Chisholm is also the creator of the Northstar Operating System, a business operating system (BOS), used by early-stage and growth-stage companies.

== Early life ==
Chisholm was born in Weymouth, Massachusetts, and raised in Hull and Hingham. He graduated from Hingham High School and later earned a degree in Industrial Engineering and Operations Research, from the University of Massachusetts, Amherst in 2004.

== Career ==

=== Early career ===
Following graduation, Chisholm worked as a senior consultant at Booz Allen Hamilton in San Diego, California, where he participated in the development of the firm's Lean Six Sigma practice on the Economic and Business Analysis Team, from 2004 to 2007.

=== Classy ===
In 2006, Chisholm founded Classy with his college friend Pat Walsh. The idea originated from a local charity pub crawl in San Diego, inspired by the movie Anchorman, aimed at raising money for cancer research Over time, the charity events evolved into a software platform for nonprofit fundraising, and Classy was formally launched in 2011 as a technology company.

By 2021, organizations were raising over $1 billion annually through Classy. The company raised more than $200 million in venture funding from investors including Bullpen Capital, Salesforce Ventures, Mithril Capital, JMI Equity and Norwest Venture Partners. In January 2022, Classy was acquired by GoFundMe. Chisholm transitioned into an advisory role following the acquisition.

=== Highland ===
In 2024, Chisholm launched Highland, a CEO coaching program and professional community designed for startup founders.
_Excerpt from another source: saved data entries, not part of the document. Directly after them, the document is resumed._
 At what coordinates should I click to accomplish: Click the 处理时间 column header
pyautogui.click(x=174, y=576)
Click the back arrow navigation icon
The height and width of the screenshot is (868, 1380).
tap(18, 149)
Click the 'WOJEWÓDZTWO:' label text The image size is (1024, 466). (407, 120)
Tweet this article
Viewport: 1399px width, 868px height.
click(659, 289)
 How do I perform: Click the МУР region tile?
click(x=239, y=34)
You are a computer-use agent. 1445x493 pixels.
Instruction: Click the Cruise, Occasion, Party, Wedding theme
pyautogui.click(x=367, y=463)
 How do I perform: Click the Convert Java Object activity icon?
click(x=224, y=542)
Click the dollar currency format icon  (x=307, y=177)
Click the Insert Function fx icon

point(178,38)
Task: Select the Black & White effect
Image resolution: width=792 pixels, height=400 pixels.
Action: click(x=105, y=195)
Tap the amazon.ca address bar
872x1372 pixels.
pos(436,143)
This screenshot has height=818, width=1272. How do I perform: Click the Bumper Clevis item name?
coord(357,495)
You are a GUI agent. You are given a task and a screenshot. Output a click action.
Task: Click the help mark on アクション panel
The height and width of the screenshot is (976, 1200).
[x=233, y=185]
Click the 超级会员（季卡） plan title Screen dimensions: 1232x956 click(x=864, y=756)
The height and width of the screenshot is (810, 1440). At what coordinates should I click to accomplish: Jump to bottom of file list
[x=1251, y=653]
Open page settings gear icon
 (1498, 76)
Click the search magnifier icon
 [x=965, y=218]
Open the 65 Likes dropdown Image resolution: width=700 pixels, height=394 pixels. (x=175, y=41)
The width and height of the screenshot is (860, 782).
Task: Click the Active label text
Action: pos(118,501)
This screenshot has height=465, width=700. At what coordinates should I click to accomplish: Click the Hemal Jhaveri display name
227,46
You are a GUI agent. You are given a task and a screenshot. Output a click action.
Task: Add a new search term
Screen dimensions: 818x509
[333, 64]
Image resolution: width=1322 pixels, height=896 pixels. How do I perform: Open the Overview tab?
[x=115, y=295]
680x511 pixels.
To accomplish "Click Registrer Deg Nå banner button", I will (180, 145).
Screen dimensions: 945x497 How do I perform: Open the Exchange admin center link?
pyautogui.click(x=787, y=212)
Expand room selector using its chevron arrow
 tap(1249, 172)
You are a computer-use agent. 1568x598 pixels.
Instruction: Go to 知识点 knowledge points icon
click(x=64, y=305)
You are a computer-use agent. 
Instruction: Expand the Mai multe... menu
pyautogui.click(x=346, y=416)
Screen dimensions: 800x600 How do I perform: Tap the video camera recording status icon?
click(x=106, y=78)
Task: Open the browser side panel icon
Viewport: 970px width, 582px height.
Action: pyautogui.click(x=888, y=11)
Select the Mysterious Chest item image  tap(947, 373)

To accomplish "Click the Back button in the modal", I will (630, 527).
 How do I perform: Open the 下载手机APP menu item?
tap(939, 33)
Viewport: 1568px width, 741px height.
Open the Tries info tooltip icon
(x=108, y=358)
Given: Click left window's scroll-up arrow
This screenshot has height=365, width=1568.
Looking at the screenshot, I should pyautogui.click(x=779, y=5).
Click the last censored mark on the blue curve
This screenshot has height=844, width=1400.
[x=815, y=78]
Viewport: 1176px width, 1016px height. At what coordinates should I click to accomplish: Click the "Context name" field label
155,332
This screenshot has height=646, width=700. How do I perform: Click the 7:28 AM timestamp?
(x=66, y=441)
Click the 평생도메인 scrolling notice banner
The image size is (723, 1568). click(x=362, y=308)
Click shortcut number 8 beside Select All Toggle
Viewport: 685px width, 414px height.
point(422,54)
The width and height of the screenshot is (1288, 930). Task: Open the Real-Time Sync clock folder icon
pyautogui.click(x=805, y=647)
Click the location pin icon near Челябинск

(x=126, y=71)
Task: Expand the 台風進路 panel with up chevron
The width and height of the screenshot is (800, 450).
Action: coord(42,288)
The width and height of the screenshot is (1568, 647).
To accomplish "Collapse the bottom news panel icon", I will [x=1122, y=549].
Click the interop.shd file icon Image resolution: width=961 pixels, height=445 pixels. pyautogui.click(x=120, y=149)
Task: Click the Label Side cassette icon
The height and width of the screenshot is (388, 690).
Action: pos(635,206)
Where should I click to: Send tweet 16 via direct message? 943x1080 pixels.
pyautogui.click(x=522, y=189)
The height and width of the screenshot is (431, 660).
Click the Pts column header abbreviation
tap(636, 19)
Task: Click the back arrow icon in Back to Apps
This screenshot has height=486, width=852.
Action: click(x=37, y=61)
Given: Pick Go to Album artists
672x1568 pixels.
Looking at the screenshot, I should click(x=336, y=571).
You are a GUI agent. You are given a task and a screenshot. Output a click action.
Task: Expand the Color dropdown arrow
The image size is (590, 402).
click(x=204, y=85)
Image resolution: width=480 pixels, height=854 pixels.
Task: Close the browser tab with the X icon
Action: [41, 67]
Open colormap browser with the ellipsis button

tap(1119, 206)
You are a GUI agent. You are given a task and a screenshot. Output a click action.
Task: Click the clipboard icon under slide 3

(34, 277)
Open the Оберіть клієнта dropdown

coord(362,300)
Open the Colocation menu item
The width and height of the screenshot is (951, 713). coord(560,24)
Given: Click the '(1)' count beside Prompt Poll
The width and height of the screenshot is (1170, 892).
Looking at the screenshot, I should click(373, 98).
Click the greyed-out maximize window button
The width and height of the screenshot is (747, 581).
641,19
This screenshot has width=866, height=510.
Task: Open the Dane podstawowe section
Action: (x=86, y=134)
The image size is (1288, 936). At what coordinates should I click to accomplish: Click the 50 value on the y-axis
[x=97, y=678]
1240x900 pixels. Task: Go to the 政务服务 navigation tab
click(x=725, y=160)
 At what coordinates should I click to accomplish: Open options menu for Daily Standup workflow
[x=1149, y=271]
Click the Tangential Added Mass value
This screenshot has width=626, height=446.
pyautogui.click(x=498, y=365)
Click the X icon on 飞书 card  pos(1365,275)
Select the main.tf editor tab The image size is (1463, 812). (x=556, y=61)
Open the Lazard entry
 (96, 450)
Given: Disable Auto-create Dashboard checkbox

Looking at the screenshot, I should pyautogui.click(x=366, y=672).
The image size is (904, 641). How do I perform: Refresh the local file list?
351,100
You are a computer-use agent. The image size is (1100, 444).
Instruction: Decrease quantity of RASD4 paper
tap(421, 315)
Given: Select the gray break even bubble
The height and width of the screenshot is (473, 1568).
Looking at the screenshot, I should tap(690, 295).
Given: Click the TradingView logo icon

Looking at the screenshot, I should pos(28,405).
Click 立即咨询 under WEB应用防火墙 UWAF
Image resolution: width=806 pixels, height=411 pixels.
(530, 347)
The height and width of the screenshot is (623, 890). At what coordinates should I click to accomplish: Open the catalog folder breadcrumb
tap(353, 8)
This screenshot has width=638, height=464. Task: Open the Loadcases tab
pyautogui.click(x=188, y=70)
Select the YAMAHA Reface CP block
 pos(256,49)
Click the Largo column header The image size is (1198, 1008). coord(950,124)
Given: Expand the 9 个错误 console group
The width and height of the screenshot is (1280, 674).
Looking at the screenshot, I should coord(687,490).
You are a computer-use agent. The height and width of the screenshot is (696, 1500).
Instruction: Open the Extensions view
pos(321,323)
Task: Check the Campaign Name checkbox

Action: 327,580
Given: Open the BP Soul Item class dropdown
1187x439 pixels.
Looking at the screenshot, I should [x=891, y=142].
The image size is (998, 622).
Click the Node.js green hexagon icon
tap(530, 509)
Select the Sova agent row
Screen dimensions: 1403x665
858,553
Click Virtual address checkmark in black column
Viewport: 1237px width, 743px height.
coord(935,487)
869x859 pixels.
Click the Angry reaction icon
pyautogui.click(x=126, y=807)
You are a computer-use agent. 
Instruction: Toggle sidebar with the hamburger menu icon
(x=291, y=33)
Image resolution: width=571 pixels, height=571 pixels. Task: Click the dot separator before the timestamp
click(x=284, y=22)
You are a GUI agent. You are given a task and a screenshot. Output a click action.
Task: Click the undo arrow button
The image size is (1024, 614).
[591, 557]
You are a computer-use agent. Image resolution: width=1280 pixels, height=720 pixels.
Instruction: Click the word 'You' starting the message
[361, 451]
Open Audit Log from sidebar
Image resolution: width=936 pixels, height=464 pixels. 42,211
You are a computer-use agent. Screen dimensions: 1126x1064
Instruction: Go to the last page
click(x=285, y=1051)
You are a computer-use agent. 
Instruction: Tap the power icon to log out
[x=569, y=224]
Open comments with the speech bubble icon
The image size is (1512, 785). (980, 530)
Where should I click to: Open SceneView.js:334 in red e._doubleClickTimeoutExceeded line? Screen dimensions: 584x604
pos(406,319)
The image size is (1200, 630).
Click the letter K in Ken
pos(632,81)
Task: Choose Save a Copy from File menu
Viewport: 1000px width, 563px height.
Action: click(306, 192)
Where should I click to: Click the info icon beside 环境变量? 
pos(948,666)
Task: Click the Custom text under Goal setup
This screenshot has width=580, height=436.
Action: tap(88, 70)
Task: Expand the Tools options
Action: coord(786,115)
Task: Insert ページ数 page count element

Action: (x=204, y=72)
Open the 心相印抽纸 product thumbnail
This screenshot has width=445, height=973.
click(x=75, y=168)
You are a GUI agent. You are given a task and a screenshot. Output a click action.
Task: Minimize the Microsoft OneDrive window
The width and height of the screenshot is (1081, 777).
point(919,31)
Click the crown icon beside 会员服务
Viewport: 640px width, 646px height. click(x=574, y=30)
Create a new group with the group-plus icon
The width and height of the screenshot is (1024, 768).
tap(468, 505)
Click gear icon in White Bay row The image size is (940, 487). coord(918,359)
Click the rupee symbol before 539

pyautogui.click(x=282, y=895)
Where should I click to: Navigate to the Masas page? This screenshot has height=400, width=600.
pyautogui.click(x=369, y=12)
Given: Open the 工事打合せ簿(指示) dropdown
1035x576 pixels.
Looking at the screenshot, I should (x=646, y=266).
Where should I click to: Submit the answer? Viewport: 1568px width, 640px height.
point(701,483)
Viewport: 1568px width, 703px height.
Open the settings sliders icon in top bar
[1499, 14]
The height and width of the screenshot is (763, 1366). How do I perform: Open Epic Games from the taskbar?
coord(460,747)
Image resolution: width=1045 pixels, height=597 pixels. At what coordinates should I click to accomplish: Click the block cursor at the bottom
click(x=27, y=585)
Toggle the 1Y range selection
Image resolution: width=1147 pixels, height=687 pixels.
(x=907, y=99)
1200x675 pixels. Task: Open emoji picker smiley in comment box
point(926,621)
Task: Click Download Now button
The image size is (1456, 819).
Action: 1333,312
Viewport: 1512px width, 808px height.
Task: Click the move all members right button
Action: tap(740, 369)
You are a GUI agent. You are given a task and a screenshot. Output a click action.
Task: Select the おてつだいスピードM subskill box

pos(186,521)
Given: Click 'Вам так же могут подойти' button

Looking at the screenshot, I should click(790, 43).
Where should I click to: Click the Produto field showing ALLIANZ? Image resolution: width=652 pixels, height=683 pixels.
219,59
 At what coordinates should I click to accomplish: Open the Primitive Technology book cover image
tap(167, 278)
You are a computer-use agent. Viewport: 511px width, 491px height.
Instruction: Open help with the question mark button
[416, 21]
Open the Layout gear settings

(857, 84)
=== Northstar Operating System ===
Chisholm developed the Northstar Operating System (NOS), a business operating system designed to help businesses scale. It is marketed as an alternative to the Entrepreneurial Operating System (EOS) and Objectives and Key Results (OKRs).

=== JustClaims ===
In 2025, Chisholm co-founded JustClaims, an adjusting firm, with Chris Himes. The company represents property owners in insurance claim disputes, using AI to advocate for their interests.

=== Haskill Creek ===
In 2021, Chisholm launched Haskill Creek with his wife, Carrie, and high school friend Craig McViney. Haskill Creek is a health retailer, offering wellness products such as supplements, organic beauty items and herbal remedies. Haskill Creek opened its first store in Whitefish, Montana.

=== Save Farmland ===
In 2021, the owners of Haskill Creek painted “Save Farmland” on the side of their building to raise awareness for the disappearing farmland across Flathead County, Montana. In 2022, Chisholm launched Save Farmland, the 501(c)(3) nonprofit organization focused on protecting agricultural land.

=== Board roles ===
Chisholm has served on several nonprofit and organizational boards, including:

- Team Rubicon (2011–2015) - which connects skilled military veterans with medical professionals to form teams that respond better to disaster situations.
- Street Soccer USA (2017–2021) - a nonprofit organization that uses sports to improve health, education, and employment outcomes for disadvantaged Americans.
- Nature Conservancy California (2018–2023) - a nonprofit working to protect the lands and waters on which all life depends.
- Abundant Montana (2023–present) - a nonprofit organization that connects Montanans with local food and farms.
- Save Farmland (2022–present) - an agricultural conservation nonprofit that he founded in 2022.

== Recognition ==
In 2017, he was named 'Top Rated CEO' in the United States for small and medium-sized businesses by Glassdoor.

In 2018, he was named an Ernst & Young 'Entrepreneur of the Year' finalist.

Chisholm was recognized as one of the '500 Most Influential Business Leaders in San Diego' by San Diego Business Journal in 2017, 2018, 2019, 2020, 2021 and 2022.

In 2024, Chisholm was named a 'Top Executive Coach' by Real Leaders, as part of the Real Leaders Impact Awards.